WORK INSTRUCTIONS: Please repeat all the rows below, swapping every "Careers" for "Jobs" and leaving the rest unchanged.

RECORDS FOR PROCESSING:
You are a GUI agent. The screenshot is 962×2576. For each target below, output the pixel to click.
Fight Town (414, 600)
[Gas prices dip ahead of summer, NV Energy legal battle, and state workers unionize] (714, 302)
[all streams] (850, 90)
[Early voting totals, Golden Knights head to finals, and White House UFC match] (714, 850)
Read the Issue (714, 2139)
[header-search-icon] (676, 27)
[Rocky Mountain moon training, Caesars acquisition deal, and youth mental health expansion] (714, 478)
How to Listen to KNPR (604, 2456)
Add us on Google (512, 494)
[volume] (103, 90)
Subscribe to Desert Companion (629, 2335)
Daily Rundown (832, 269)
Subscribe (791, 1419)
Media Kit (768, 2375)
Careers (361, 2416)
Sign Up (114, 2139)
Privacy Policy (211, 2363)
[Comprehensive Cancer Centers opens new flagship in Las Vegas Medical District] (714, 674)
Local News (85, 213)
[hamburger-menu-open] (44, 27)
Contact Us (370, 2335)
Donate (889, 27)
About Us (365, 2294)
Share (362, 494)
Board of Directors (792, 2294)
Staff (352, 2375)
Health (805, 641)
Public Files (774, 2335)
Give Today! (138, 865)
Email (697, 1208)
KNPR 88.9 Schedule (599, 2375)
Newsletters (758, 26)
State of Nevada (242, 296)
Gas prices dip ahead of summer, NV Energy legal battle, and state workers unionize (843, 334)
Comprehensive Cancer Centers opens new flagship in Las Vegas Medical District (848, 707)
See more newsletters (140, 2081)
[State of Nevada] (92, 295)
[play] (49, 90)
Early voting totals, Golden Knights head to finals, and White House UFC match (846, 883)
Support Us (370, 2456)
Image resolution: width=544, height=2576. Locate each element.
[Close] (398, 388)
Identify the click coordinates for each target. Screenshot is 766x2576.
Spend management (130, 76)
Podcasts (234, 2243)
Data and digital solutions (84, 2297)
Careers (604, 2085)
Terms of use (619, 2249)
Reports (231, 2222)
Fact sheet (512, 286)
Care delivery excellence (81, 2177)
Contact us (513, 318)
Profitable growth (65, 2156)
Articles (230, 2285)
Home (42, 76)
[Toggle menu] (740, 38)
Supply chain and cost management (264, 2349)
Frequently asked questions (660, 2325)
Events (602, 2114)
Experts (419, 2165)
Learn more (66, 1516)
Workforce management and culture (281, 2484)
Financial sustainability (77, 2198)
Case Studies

WORKED SOLUTION:
You are a GUI agent. The screenshot is 962×2576. For each target below, output the pixel to click.
Fight Town (414, 600)
[Gas prices dip ahead of summer, NV Energy legal battle, and state workers unionize] (714, 302)
[all streams] (850, 90)
[Early voting totals, Golden Knights head to finals, and White House UFC match] (714, 850)
Read the Issue (714, 2139)
[header-search-icon] (676, 27)
[Rocky Mountain moon training, Caesars acquisition deal, and youth mental health expansion] (714, 478)
How to Listen to KNPR (604, 2456)
Add us on Google (512, 494)
[volume] (103, 90)
Subscribe to Desert Companion (629, 2335)
Daily Rundown (832, 269)
Subscribe (791, 1419)
Media Kit (768, 2375)
Jobs (361, 2416)
Sign Up (114, 2139)
Privacy Policy (211, 2363)
[Comprehensive Cancer Centers opens new flagship in Las Vegas Medical District] (714, 674)
Local News (85, 213)
[hamburger-menu-open] (44, 27)
Contact Us (370, 2335)
Donate (889, 27)
About Us (365, 2294)
Share (362, 494)
Board of Directors (792, 2294)
Staff (352, 2375)
Health (805, 641)
Public Files (774, 2335)
Give Today! (138, 865)
Email (697, 1208)
KNPR 88.9 Schedule (599, 2375)
Newsletters (758, 26)
State of Nevada (242, 296)
Gas prices dip ahead of summer, NV Energy legal battle, and state workers unionize (843, 334)
Comprehensive Cancer Centers opens new flagship in Las Vegas Medical District (848, 707)
See more newsletters (140, 2081)
[State of Nevada] (92, 295)
[play] (49, 90)
Early voting totals, Golden Knights head to finals, and White House UFC match (846, 883)
Support Us (370, 2456)
Image resolution: width=544, height=2576. Locate each element.
[Close] (398, 388)
Identify the click coordinates for each target. Screenshot is 766x2576.
Spend management (130, 76)
Podcasts (234, 2243)
Data and digital solutions (84, 2297)
Jobs (604, 2085)
Terms of use (619, 2249)
Reports (231, 2222)
Fact sheet (512, 286)
Care delivery excellence (81, 2177)
Contact us (513, 318)
Profitable growth (65, 2156)
Articles (230, 2285)
Home (42, 76)
[Toggle menu] (740, 38)
Supply chain and cost management (264, 2349)
Frequently asked questions (660, 2325)
Events (602, 2114)
Experts (419, 2165)
Learn more (66, 1516)
Workforce management and culture (281, 2484)
Financial sustainability (77, 2198)
Case Studies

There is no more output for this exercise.